In a late-night decision Tuesday, Berkeley's city manager pulled an item off the council agenda that would have given Berkeley a permanent police chief for the first time since early last year.
The Berkeley City Council had been set to appoint Jen Louis as the permanent police chief as part of its Nov. 15 consent calendar. She has served as interim chief since March 2021.
Early in Tuesday's meeting, council members moved the police chief item from the consent calendar to the action calendar — to allow a broad discussion — in the wake of explosive allegations raised last week about misconduct at the Berkeley Police Department.
The allegations and an accompanying series of leaked texts, put forward Thursday by terminated Berkeley Police Officer Corey Shedoudy, have constituted the biggest scandal faced by the department in a decade.
Just before 10:15 p.m., City Manager Dee Williams-Ridley announced that she was pulling the police chief item from the agenda pending the completion of an investigation into the Shedoudy claims, which included arrest quotas and "questionable legal tactics" in the BPD Bike Force.
Williams-Ridley told council members she had consulted with Louis and that they had decided to postpone the appointment due to community concerns surrounding the Shedoudy allegations.
"We both feel that it’s very, very valuable and important that we listen to the community and that we try and do everything that we can to ensure public trust, especially in this appointment," she told officials.
The texts had been a "horrible, horrible display of distrust to our community," Williams-Ridley told council.
Many officers have told The Berkeley Scanner in recent days that they were disgusted by the texts, which do not represent Berkeley police culture.
Misconduct claims have already had impacts
Interim Berkeley Police Chief Louis has said she was unaware of the misconduct allegations until they were raised last week and that she supports a full investigation.
On Monday, Williams-Ridley announced that the city would hire an outside firm to handle the misconduct investigation to ensure it is impartial.
On Tuesday afternoon, the city's Police Accountability Board voted to launch its own investigation into the disturbing allegations.
On Tuesday evening, the police union president stepped down from his leadership role with the Berkeley Police Association; it was his apparent text messages disparaging homeless people and minorities that prompted the most alarm pending independent confirmation of the more sweeping claims.
The police union said it supports a full investigation and has condemned "in the strongest terms any negative comments concerning the housing status or ethnicity of those we police and serve."

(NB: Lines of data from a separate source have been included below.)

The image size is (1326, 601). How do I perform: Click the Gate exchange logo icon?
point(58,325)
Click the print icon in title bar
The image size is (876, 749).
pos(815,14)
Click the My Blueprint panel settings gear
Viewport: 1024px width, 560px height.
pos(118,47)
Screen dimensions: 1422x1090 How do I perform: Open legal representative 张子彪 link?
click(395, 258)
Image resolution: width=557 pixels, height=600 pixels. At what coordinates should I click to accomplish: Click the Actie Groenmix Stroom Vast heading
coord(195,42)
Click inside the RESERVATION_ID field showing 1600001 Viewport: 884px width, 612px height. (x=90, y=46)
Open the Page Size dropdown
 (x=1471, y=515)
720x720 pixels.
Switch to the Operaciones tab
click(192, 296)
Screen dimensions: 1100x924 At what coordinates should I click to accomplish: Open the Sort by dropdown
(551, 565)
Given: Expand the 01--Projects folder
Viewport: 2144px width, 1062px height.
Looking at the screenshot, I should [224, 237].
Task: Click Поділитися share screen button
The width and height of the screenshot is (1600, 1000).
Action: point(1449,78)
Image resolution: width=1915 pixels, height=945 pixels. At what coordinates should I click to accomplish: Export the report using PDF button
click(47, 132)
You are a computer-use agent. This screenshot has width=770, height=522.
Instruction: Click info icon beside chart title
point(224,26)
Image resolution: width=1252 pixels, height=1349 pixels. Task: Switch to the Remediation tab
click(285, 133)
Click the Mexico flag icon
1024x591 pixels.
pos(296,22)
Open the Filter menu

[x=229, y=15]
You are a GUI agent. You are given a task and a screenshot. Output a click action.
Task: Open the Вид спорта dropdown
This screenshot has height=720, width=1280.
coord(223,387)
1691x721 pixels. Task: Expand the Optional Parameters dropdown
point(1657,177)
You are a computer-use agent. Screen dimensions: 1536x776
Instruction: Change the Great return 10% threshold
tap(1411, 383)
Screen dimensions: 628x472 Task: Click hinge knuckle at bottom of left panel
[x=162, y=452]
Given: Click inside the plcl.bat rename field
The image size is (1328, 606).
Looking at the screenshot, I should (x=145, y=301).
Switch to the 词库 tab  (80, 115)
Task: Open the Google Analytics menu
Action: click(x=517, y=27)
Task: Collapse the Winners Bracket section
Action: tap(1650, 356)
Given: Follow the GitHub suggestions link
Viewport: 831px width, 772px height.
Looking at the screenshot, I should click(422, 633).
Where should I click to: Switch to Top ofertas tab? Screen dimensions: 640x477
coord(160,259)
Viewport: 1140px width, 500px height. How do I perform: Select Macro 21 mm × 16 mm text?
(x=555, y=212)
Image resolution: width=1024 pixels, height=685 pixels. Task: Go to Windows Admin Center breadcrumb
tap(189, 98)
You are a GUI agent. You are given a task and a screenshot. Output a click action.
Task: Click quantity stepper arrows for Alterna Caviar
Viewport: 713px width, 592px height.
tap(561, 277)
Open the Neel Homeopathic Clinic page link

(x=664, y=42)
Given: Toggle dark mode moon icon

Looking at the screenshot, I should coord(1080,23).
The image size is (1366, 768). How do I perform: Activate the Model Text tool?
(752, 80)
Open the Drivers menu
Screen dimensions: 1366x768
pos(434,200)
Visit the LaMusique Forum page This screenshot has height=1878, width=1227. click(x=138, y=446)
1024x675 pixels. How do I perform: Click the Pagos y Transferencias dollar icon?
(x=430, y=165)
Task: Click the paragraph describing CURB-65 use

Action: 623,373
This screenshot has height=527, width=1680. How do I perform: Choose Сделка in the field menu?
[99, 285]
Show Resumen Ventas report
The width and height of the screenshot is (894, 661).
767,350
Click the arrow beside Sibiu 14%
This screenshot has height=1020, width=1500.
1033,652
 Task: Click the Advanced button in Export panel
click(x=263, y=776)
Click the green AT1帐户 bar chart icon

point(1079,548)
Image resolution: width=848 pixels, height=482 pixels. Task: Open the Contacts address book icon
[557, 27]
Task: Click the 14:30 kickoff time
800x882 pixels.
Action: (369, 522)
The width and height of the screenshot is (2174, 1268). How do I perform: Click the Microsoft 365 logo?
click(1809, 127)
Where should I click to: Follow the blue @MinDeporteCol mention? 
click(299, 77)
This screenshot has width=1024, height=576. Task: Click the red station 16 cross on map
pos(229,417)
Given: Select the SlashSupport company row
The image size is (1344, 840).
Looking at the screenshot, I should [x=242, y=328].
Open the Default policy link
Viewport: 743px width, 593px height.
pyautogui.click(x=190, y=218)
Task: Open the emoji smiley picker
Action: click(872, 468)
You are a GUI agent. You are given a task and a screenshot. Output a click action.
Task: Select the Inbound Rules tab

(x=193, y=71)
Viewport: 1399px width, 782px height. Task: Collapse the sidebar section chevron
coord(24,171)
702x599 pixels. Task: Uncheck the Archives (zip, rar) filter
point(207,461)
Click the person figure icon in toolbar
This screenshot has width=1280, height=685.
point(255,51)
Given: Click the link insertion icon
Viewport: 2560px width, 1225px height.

Alameda County public defender brings new claims forward
On Tuesday night, Williams-Ridley said she remained confident that an outside firm would clear Louis of any involvement in the matter.
That assertion provoked ire from a number of public commenters who said the city should not rush to judgment about the extent of the problems before the full investigation is done. They also asked that the City Council, not the city manager, oversee the outside firm's work.
Dozens of community members — many of whom shared their own experiences but also seemed to speak from a common script — spoke during Tuesday's council meeting. Many stayed past 11 p.m. to ensure their voices would be heard.
They said they were appalled by the recent allegations, which they believed were evidence of a long history of failures and racist practices by the department. They called for accountability and for change, including in BPD leadership.
Nathan Mizell, who is the vice-chair of the Police Accountability Board (PAB) but was speaking on his own behalf, told officials he had been relieved by the decision to call off the chief vote for now.
"The city manager made the right decision," said Mizell. "It may have taken several hours into this meeting to come to, but I am appreciative that it was the right decision."
Mizell also referenced the PAB's plans to begin its own investigation into the misconduct claims.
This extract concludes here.